Jul 23, 2010 21:50
In four weeks, I will be lying next to her, both of us probably fast asleep.
So soon... and yet, not soon enough. It's hard being without the one you love. I'm tired of waiting and from what I've seen she is too. I just want to hold her, have her close to me.
Some sixteen weeks ago, I wrote of what I had done towards this trip. And since then, all that I have done is save my money, purchase an ANZ Travel Card (basically a prepaid Visa card, but loaded with NZD) and arranged for a rental car to drive to the airport. At this point, everything is done: I have passport, ticket, motel booking, insurance, clothes, locks, pendant and money. Whilst there are things I need to do (wash clothes, pack, pick up car and get some physical cash) there is nothing to do except wait now.
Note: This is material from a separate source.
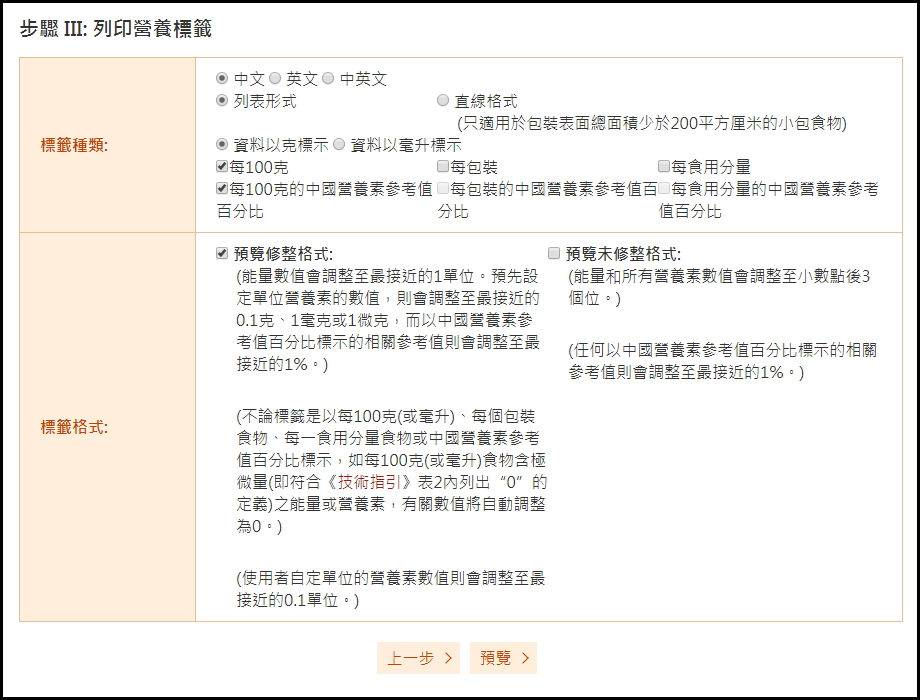Choose the 中英文 bilingual option
This screenshot has width=920, height=700.
click(x=328, y=79)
I've been occupying myself with a lot of walks lately; gets me out of the house and is kind of useful for not thinking and also thinking. I know, sounds contradictory, but if you've experienced this, you'll know what I mean. Also, I have been working on a Final Fantasy X game, where I only use Wakka. This has been both strangely easy and difficult. It's not fun watching Wakka die because I haven't levelled him enough, although in all fairness, that's not been a problem since the levelling to prepare for the Seymour/Anima fight.
The horticulture course is back on now after a four week break, which is kind of nice--getting out of the house and talking to 'friends' is decent, but I still hate the four am starts every second Thursday. At least yesterday wasn't a four am start; I might not ever have got there if the first day back started at four am.